(Saved data entries)
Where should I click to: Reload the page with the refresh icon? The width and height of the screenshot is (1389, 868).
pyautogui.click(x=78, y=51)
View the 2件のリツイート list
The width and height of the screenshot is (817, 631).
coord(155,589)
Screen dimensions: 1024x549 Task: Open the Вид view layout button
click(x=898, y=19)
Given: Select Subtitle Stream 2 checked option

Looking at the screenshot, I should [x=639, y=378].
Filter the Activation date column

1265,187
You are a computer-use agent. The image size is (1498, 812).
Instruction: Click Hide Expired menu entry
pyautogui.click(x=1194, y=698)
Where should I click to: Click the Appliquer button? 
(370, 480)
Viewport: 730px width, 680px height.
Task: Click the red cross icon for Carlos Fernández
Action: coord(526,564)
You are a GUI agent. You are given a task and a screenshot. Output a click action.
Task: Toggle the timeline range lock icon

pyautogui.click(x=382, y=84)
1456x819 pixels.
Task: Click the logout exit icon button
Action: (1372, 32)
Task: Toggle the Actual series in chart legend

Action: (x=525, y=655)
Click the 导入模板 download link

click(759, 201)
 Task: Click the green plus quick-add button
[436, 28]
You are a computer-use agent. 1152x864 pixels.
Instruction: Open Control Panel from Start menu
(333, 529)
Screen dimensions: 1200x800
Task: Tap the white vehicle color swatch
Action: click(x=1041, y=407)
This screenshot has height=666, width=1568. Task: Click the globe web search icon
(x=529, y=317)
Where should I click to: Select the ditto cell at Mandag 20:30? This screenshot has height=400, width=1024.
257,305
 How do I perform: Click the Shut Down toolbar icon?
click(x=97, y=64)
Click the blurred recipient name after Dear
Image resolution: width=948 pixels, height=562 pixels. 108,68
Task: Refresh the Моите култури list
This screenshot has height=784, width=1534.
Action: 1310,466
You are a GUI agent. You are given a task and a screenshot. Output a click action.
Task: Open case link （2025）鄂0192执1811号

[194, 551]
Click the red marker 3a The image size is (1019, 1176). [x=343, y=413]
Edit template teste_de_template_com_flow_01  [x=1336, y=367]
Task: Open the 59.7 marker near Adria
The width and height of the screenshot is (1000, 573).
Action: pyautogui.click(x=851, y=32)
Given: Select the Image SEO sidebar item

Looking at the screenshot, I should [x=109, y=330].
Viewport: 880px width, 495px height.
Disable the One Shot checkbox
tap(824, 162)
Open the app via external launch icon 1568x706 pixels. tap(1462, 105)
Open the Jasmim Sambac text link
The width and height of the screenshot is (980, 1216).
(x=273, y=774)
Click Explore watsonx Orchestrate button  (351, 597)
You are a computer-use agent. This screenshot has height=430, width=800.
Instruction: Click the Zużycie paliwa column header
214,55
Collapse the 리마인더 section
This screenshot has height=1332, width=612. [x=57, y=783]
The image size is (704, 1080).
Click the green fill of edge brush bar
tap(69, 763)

__THE PROBLEM__
Reproduce every line from the one containing "You are a computer-use agent. The" down to the one containing "pyautogui.click(x=1194, y=698)", requests included, shifting each click coordinate in the answers by -29.

__FINAL ANSWER__
You are a computer-use agent. The image size is (1498, 812).
Instruction: Click Hide Expired menu entry
pyautogui.click(x=1165, y=669)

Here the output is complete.